### Notes from Toppers

**Detailed Notes on Relations and Functions**

**1. Types of Relations**
**NCERT Reference**: Chapter 1, Relations and Functions, Class 11

**One-to-one**: A relation R from a set A to a set B is said to be one-to-one if every element of B has a unique pre-image in A.**One-to-many**: A relation R from a set A to a set B is said to be one-to-many if every element of B has at least one pre-image in A.**Many-to-one**: A relation R from a set A to a set B is said to be many-to-one if every element of B has more than one pre-image in A.**Many-to-many**: A relation R from a set A to a set B is said to be many-to-many if every element of B has more than one pre-image in A.

**2. Functions**
**NCERT Reference**: Chapter 1, Relations and Functions, Class 11

**Definition of a Function**: A function f from a set A to a set B is a relation R from A to B that assigns to each element x in A a unique element y in B, denoted by f(x).**Injective**: A function f from a set A to a set B is said to be injective (one-to-one) if for any two distinct elements a1 and a2 in A, f(a1) ≠ f(a2).**Surjective**: A function f from a set A to a set B is said to be surjective (onto) if for every element b in B, there exists at least one element a in A such that f(a) = b.**Bijective**: A function that is both injective and surjective is called a bijective function.

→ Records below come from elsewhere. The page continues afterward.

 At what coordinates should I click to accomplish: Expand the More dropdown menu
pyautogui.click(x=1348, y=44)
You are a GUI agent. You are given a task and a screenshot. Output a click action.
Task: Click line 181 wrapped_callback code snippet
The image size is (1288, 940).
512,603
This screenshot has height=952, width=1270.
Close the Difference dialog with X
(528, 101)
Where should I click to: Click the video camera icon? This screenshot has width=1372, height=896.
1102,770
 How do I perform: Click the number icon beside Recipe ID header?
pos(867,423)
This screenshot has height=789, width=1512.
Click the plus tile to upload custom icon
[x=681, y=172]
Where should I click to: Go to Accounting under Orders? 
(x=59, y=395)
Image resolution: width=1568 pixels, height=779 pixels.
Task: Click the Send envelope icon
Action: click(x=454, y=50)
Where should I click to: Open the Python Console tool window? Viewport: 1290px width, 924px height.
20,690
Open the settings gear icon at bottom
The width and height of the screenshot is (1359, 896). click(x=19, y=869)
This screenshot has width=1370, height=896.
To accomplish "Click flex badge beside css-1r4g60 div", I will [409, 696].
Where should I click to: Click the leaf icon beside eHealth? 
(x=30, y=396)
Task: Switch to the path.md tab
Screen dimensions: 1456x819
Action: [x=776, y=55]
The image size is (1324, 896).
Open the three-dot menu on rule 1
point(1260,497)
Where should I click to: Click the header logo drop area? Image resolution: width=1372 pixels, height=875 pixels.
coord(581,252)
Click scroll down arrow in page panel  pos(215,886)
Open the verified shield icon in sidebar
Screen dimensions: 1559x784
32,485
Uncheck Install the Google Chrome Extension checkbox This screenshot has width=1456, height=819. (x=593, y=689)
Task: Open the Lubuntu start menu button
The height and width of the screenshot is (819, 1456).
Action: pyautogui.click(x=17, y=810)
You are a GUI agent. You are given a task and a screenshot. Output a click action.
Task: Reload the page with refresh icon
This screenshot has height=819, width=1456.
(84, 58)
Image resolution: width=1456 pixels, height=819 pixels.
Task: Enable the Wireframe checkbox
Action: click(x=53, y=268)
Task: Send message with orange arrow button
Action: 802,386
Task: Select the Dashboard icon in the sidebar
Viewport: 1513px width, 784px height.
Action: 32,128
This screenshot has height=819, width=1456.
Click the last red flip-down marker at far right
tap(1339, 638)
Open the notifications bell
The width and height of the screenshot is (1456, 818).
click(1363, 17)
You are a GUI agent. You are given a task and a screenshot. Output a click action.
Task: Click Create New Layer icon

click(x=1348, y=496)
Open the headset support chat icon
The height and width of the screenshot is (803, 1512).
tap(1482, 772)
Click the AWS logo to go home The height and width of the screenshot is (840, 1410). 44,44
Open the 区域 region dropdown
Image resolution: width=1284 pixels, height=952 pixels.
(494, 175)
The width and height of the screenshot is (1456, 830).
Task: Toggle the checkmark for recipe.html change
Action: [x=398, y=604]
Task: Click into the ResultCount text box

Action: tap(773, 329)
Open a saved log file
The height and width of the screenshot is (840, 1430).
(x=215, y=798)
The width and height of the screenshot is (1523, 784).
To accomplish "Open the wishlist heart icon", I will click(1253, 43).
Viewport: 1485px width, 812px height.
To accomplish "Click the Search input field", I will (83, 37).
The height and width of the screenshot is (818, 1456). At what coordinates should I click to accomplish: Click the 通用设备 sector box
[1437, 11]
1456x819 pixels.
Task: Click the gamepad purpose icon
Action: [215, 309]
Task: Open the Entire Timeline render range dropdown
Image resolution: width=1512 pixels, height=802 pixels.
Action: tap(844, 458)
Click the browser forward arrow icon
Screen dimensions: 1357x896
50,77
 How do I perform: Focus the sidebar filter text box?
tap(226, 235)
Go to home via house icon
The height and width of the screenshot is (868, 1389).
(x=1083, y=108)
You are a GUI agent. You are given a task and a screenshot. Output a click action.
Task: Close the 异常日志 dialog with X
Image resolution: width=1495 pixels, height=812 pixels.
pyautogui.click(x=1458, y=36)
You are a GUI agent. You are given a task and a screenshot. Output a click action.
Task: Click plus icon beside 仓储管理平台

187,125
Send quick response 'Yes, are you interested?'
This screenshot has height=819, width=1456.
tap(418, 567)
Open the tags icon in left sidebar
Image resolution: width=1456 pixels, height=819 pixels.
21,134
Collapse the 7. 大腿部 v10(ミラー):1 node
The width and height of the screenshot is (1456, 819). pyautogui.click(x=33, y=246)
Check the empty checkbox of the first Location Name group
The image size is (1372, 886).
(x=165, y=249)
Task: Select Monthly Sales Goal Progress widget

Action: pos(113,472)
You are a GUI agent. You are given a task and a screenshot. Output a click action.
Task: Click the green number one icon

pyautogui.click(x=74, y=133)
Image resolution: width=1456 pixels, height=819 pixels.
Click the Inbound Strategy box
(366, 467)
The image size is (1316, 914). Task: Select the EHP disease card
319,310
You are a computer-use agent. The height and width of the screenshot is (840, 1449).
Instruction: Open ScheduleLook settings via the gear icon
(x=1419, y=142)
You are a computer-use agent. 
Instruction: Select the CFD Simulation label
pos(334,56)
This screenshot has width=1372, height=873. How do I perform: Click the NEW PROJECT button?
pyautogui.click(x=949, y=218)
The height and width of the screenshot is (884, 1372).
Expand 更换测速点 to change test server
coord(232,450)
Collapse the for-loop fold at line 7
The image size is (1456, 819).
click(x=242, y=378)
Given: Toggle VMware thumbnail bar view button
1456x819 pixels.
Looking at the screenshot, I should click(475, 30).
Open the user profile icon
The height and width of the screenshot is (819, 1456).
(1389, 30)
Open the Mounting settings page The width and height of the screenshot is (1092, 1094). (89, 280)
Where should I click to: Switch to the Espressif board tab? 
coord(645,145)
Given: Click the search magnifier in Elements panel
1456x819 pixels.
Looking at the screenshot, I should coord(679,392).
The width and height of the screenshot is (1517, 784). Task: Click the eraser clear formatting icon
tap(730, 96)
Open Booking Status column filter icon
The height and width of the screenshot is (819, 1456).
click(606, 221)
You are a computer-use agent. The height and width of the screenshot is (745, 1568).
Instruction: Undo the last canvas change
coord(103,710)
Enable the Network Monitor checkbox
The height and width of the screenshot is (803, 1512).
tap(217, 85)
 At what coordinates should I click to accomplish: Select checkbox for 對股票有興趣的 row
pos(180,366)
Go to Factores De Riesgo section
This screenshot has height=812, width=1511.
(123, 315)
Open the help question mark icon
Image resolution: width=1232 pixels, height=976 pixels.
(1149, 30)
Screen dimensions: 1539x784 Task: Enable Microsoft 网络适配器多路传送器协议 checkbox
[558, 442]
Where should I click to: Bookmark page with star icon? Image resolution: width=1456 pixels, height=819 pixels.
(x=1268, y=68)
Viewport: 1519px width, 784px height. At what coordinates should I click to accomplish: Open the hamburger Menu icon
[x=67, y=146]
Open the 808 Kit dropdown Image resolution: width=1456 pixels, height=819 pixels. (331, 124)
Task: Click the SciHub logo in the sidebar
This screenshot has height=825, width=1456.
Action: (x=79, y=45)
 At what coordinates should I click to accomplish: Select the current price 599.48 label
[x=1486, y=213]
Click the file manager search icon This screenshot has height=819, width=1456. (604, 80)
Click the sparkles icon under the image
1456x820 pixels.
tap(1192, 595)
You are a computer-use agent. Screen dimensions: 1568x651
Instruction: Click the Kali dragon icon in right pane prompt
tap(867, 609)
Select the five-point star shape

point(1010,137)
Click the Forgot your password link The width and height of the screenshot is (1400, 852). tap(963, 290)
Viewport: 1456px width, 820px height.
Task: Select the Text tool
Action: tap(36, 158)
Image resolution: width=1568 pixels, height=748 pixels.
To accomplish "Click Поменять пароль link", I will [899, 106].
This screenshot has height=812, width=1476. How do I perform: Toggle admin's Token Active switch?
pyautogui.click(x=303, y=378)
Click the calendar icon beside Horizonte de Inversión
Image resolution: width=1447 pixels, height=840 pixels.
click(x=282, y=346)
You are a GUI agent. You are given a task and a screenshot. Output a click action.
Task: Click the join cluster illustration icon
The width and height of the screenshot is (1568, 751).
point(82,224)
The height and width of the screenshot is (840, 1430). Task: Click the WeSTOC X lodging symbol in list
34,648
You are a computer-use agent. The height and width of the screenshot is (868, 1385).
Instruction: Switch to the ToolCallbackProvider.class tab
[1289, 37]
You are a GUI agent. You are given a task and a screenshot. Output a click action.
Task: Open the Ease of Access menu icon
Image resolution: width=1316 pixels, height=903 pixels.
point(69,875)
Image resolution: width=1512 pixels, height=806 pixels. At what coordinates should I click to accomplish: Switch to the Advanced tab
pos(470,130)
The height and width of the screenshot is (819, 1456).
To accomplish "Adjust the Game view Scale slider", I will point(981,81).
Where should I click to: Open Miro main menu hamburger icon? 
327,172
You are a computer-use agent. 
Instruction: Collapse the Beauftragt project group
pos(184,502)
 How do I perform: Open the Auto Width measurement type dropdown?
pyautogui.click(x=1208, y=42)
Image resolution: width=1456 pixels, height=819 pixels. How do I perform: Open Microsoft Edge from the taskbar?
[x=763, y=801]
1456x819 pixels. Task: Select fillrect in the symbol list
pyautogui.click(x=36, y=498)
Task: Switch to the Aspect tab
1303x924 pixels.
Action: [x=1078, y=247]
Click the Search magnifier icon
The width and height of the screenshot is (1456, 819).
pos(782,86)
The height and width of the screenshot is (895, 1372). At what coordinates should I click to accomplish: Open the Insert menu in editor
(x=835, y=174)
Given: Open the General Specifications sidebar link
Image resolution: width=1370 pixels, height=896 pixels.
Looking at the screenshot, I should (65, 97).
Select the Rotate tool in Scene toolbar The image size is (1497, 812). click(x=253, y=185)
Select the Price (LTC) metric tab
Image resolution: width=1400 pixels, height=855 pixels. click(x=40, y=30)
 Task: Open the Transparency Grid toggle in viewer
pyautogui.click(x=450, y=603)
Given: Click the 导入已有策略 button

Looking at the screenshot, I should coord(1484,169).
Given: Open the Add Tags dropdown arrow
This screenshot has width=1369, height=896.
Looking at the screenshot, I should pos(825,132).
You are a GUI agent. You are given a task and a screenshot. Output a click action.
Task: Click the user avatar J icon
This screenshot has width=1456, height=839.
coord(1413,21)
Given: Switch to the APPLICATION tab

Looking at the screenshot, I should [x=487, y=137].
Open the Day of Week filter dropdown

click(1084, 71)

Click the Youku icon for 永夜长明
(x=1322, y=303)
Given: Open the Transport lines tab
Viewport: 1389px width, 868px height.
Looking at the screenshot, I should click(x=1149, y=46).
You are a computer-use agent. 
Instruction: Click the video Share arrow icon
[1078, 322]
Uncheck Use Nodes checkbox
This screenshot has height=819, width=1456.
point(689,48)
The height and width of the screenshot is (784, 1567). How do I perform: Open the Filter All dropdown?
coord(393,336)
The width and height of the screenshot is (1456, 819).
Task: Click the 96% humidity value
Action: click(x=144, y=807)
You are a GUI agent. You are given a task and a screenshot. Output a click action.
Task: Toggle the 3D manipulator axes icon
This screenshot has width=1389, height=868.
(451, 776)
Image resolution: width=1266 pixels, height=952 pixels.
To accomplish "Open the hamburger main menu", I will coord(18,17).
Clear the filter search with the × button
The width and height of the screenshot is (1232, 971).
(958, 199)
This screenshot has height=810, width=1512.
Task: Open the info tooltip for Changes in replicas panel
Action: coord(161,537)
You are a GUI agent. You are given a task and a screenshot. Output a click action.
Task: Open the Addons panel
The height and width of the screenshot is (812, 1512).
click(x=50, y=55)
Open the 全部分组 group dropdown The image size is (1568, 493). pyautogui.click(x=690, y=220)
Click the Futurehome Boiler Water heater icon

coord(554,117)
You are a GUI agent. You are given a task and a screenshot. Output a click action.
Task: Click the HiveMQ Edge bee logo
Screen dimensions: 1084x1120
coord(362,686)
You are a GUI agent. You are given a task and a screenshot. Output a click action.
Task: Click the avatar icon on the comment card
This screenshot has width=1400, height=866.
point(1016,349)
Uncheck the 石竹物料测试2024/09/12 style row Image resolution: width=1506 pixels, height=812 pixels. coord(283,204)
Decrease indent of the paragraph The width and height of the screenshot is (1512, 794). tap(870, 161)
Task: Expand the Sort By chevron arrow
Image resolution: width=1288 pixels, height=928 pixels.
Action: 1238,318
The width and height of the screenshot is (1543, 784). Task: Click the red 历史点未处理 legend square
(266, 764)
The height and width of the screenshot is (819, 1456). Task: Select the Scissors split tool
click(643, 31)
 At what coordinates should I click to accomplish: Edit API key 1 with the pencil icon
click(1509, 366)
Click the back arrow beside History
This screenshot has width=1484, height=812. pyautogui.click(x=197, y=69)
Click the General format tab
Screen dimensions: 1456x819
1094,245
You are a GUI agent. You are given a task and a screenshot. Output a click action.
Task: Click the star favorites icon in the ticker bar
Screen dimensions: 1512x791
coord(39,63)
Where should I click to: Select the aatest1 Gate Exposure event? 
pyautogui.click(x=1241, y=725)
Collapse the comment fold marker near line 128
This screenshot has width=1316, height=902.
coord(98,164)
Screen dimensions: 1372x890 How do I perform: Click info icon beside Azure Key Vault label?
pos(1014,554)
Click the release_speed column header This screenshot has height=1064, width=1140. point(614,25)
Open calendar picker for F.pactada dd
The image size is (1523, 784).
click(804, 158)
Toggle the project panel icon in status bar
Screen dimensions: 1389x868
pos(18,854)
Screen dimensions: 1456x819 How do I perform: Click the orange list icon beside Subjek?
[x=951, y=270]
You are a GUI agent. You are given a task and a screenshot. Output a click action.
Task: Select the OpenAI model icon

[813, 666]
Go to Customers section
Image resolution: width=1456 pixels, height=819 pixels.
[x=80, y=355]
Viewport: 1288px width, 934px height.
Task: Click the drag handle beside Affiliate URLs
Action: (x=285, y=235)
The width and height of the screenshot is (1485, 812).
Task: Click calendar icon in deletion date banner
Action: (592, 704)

**3. Algebra of Functions**
**NCERT Reference**: Chapter 1, Relations and Functions, Class 11

**Addition**: (f + g)(x) = f(x) + g(x)**Subtraction**: (f - g)(x) = f(x) - g(x)**Multiplication**: (f * g)(x) = f(x) * g(x)**Division:**(f / g)(x) = f(x) / g(x) (g(x) ≠ 0)

**4. Graphical Representation of Functions**
** NCERT Reference**: Chapter 2, Functions, Class 12

- Plotting graphs allows for the visualization of the behavior of functions.
- Graphs can provide information such as the domain, range, and key features (maxima, minima, asymptotes).

**5. Limits and Continuity**
** NCERT Reference**: Chapter 2, Limits and Derivatives, Class 11

**Limits**:- Limit of a function f(x) as x approaches a (denoted by lim_(x->a) f(x)) represents the value “L” if for any positive number ε, there exists a positive number δ such that if 0 < |x − a| < δ, then |f(x) − L| < ε.
- Types of discontinuities include removable, jump, and infinite discontinuities.
- Limit laws and theorems simplify limit calculations.

**6. Applications of Functions**
** NCERT Reference**: Chapter 2, Functions, Class 12

**Optimization Problems:**Functions can be used to optimize a quantity, such as finding maximum profit, maximum volume, or minimum cost.**Curve Sketching**: Analyzing the behavior of functions based on their graphs aids in understanding their characteristics and properties.

**7. Sequences and Series**
** NCERT Reference**: Chapter 2, Sequences and Series, Class 11

**Sequences**: A sequence is an ordered list of numbers {a1, a2, a3, …}.**Limits of sequences**: If for any given ε > 0, there exists a positive integer M such that |am - L| < ε whenever m > M, then L is the limit of the sequence as m approaches infinity (denoted as lim_(m->∞) am = L).**Convergence and Divergence**: A series converges if the sum of its terms approaches a finite limit, and diverges if it approaches infinity or does not have a finite limit.